Items for pointing to text and on-screen controls
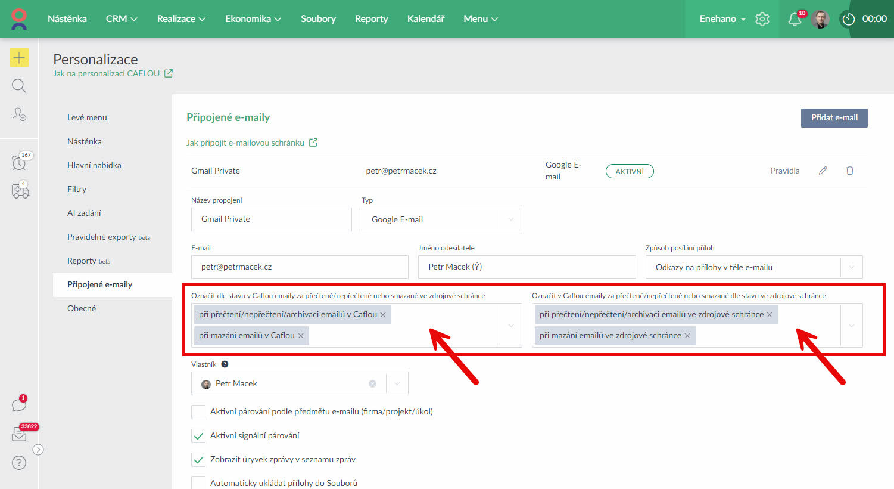The height and width of the screenshot is (489, 894).
Task: Click the settings gear icon in header
Action: tap(762, 19)
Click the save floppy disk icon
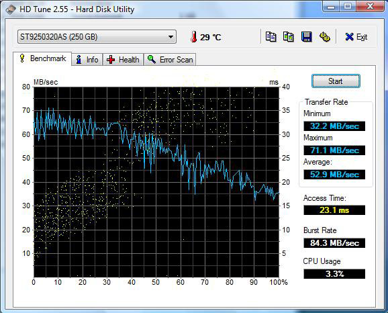This screenshot has width=388, height=313. [306, 37]
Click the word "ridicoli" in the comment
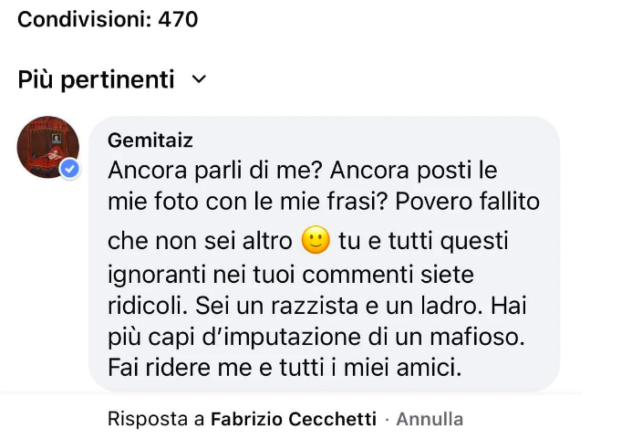Image resolution: width=642 pixels, height=438 pixels. [142, 305]
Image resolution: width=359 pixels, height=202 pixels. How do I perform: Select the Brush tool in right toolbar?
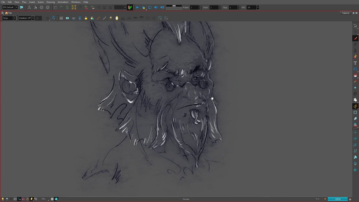355,38
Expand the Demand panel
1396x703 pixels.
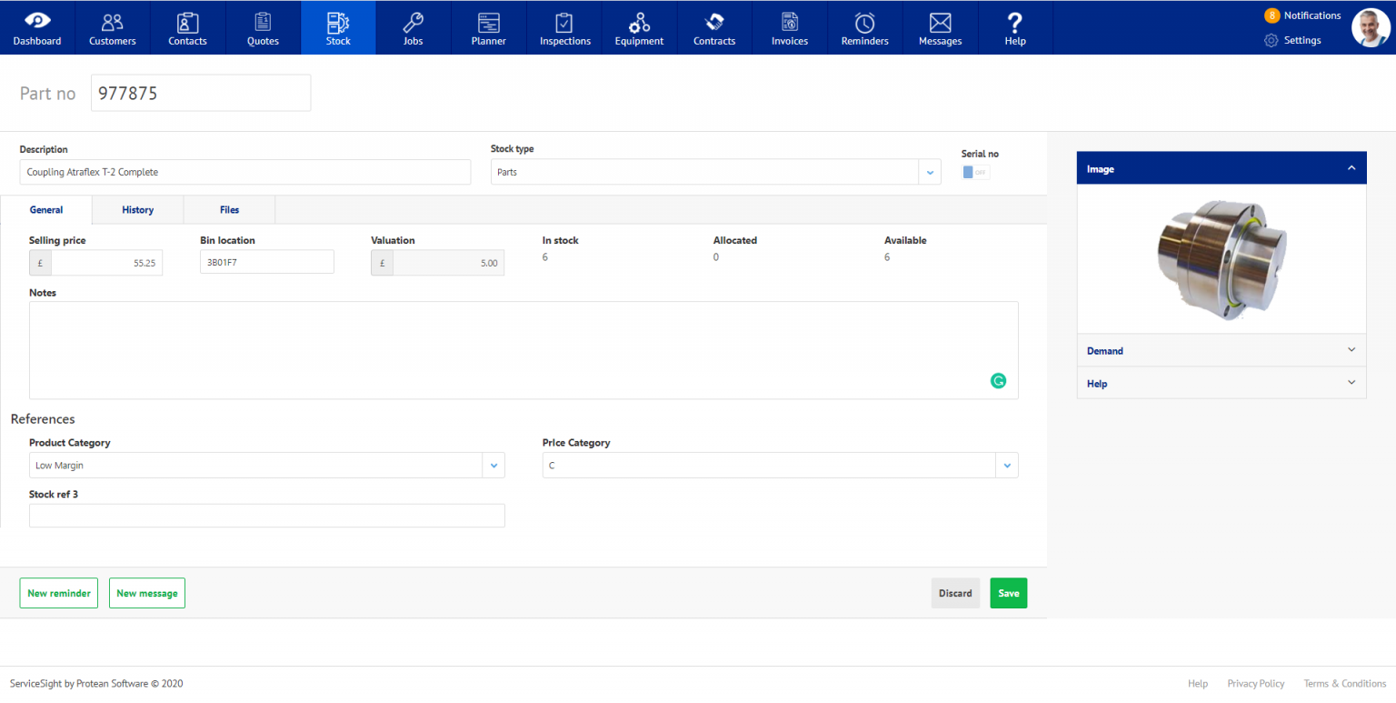point(1221,350)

● **TASK GOAL**
Copy every line of the items above exactly as it stands, leaving out the pictures.

● **SOLVED EXERCISE**
The height and width of the screenshot is (489, 894).
Task: Click the settings gear icon in header
Action: tap(762, 19)
Click the save floppy disk icon
This screenshot has width=388, height=313. [306, 37]
Click the word "ridicoli" in the comment
Image resolution: width=642 pixels, height=438 pixels. [142, 305]
Image resolution: width=359 pixels, height=202 pixels. How do I perform: Select the Brush tool in right toolbar?
355,38
Expand the Demand panel
1396x703 pixels.
point(1221,350)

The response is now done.